Mr. Speaker, we are working with the provinces. Much of what has been developed by departments has been shared with the provinces. Certainly we are working with the provinces, and next week we will meet with the finance ministers. We will sit down and discuss the economy and a number of issues—many issues, actually. One of them will be the CPP, which has been carried quite extensively over the last three weeks by the media.
We can take the numbers from the job creators and the businesses that have said that 42% will be laying off workers. Departments have said that under the NDP plan, up to 70,000 jobs will be lost. That is straight from Finance Canada. They have also talked about other provincial plans, whereby between 17,000 and 50,000 jobs would be lost. Those are not figures we alone are citing; those are the figures cited by finance departments.

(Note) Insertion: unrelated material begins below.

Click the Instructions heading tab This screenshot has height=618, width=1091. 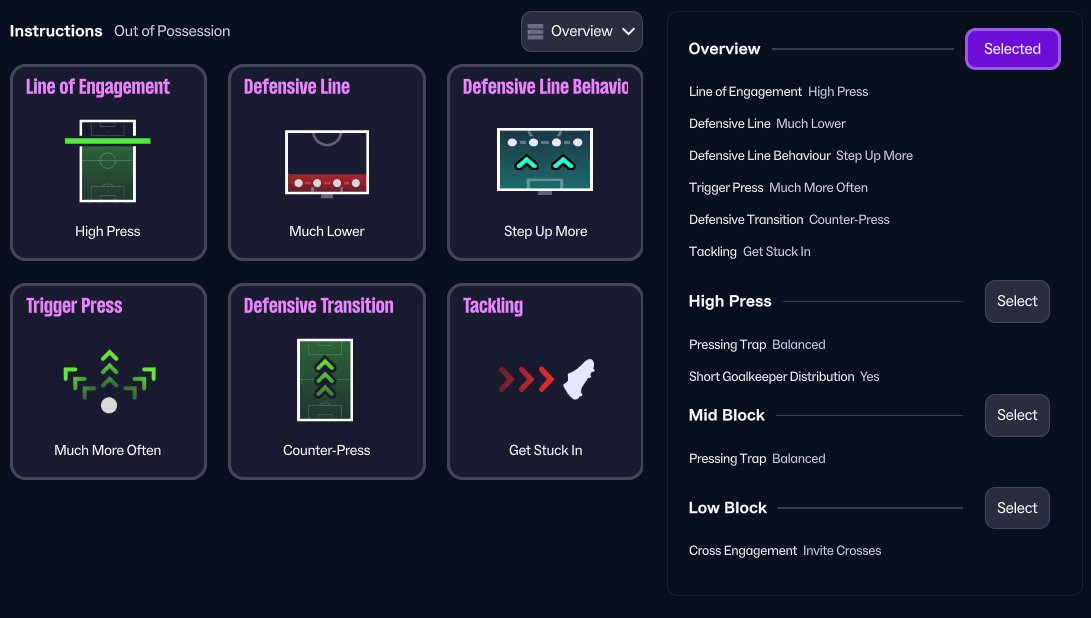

Regardless of the number, I have had constituents and Canadians come up to me to say, “Mr. Sorenson, we are on a tight budget now. We cannot afford to have one of the two of us laid off. We need to be certain that we keep this economy rolling.”
What I do know is that two years down the road I do not want to stand in this place scratching my head and wondering why, if we went five years on a strategy that helped create jobs and prosperity and put Canada in the best position of any of the countries in the G7, we then changed and took action that caused this huge increase in unemployment?
We have a strategy that is working, a Prime Minister who is focused on the economy, and a Minister of Finance who understands the economy. The plan is working. We look forward to continuing to create jobs. We will not bring forward risky strategies that will hurt our economy.